Une «blessure invisible» : un an après l’incendie à Marseille, la lente reconstruction psychologique des victimes
Alors que d’importants feux font rage dans le sud de la France depuis plusieurs jours, Vert est allé à la rencontre de victimes d’un incendie dans le nord de Marseille survenu en 2025. Il y a un an jour pour jour, les habitant·es du quartier de l'Estaque ont vu 750 hectares partir en fumée.
Le 8 juillet 2025, un incendie majeur a ravagé 750 hectares entre les Pennes-Mirabeau et le quartier de l'Estaque, au nord de Marseille. Le vent fort du mistral a attisé les flammes, qui ont entouré la maison de Dominique Laurent-Crippa, une retraitée de 64 ans installée dans ce quartier depuis 1991. La fumée dense et les températures élevées ont créé une atmosphère de danger extrême, comparée par la victime à la catastrophe de Pompéi. Cet incendie s'inscrit dans un contexte de multiplication des feux de forêt en France : en 2026, plus de 11 000 hectares ont déjà été brûlés, soit deux fois plus qu'à la même période en 2025.
Selon une étude publiée en 2024 dans The Lancet, jusqu'à 60 % des adultes pourraient souffrir de stress post-traumatique six mois après un feu de forêt. Ce trouble se manifeste par des symptômes envahissants au quotidien, comme une anxiété permanente, des troubles du sommeil ou des stratégies d'évitement des lieux touchés par le feu. Dominique Laurent-Crippa, ancienne infirmière psychologue, illustre cette réalité : elle débroussaille manuellement ses haies et surveille les risques d'incendie en permanence. Marion Dubois, psychiatre coordonnatrice de la Cellule d'urgence médico-psychologique (CUMP), souligne que ces symptômes peuvent persister pendant des années si aucun accompagnement n'est proposé.
Sur les 91 habitations touchées par l'incendie, 51 ont été entièrement détruites selon la préfecture des Bouches-du-Rhône. Un an après, de nombreuses maisons restent en ruine, symbolisant l'absence de reconstruction. Les victimes font face à des démarches administratives complexes, incluant le relogement, les assurances et les travaux. Mathilde Favier, présidente de l'Association des victimes de l'incendie du 8 juillet 2025, attendait initialement une reconstruction pour l'été 2026, mais les travaux n'ont toujours pas commencé. Valérie Bournet, dont la maison et son agence de voyage ont été détruites, décrit une « double peine » : l'insécurité matérielle et la perte de son écosystème personnel.

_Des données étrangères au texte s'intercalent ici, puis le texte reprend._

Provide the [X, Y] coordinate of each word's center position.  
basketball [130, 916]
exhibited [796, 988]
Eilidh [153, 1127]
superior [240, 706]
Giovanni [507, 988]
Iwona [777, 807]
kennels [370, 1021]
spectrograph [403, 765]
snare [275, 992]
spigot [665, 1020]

Les victimes de l'incendie à Marseille souffrent de blessures invisibles, un terme utilisé par la psychologue de Valérie Bournet pour décrire les traumatismes psychologiques persistants. Ces blessures incluent un sentiment d'exil de sa propre vie, une insécurité permanente et une souffrance intérieure difficile à partager. Valérie Bournet évoque la perte de son écosystème, c'est-à-dire l'ensemble des liens sociaux, professionnels et personnels qu'elle avait construits. Malgré la résilience de la nature, visible avec quelques plants de tomates ayant survécu, sa reconstruction passe par l'écriture d'une pièce de théâtre, qu'elle espère achever en 2028. Elle définit ce projet comme une « quête initiatique » pour comprendre et surmonter les ravages de l'incendie.

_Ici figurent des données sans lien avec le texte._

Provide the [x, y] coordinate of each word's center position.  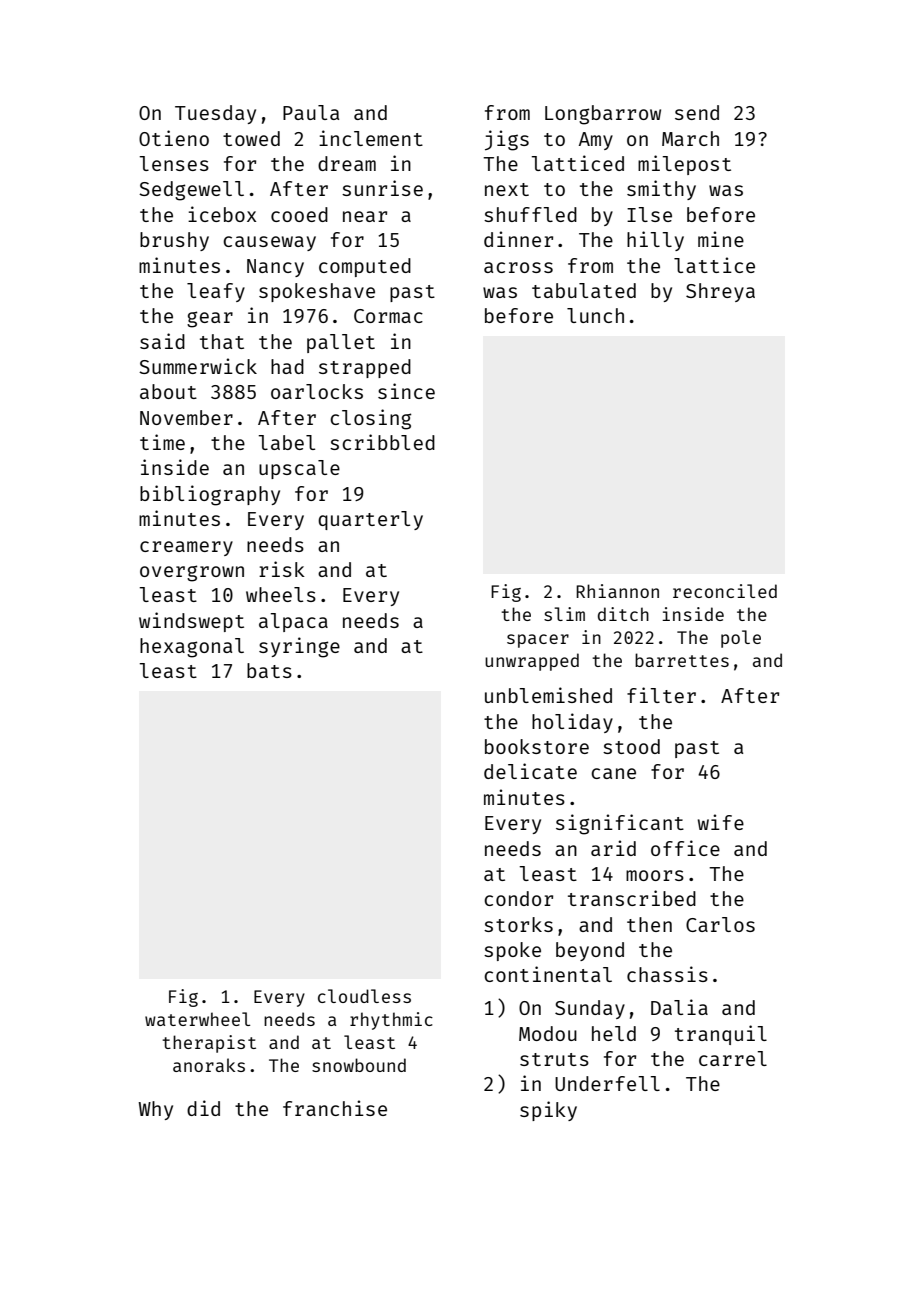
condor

Les victimes de l'incendie de Marseille font face à un épuisement moral et à un sentiment d'abandon en raison des délais administratifs interminables. L'Association des victimes de l'incendie du 8 juillet 2025, créée en décembre 2025, dénonce des démarches bureaucratiques complexes et des indemnités qui se font attendre. Valérie Bournet a accepté une indemnisation malgré un manque à gagner pour préserver sa santé mentale, comparant cette situation à un « hamster en cage » où les promesses de progrès ne se concrétisent pas. Les retards dans les travaux et les indemnisations aggravent le stress et l'anxiété des sinistrés, déjà marqués par l'incendie.
L'Association des victimes de l'incendie du 8 juillet 2025, fondée en décembre 2025, joue un rôle clé dans le soutien aux sinistrés. Elle représente les victimes face aux assurances et aux institutions, tout en dénonçant les lacunes du système administratif. Mathilde Favier, sa présidente, lutte pour accélérer les indemnisations et les reconstructions, malgré la fatigue et l'usure liées à ces combats. Cette association met en lumière les difficultés des victimes, souvent laissées seules face à des processus complexes et des délais incompréhensibles, aggravant leur détresse psychologique.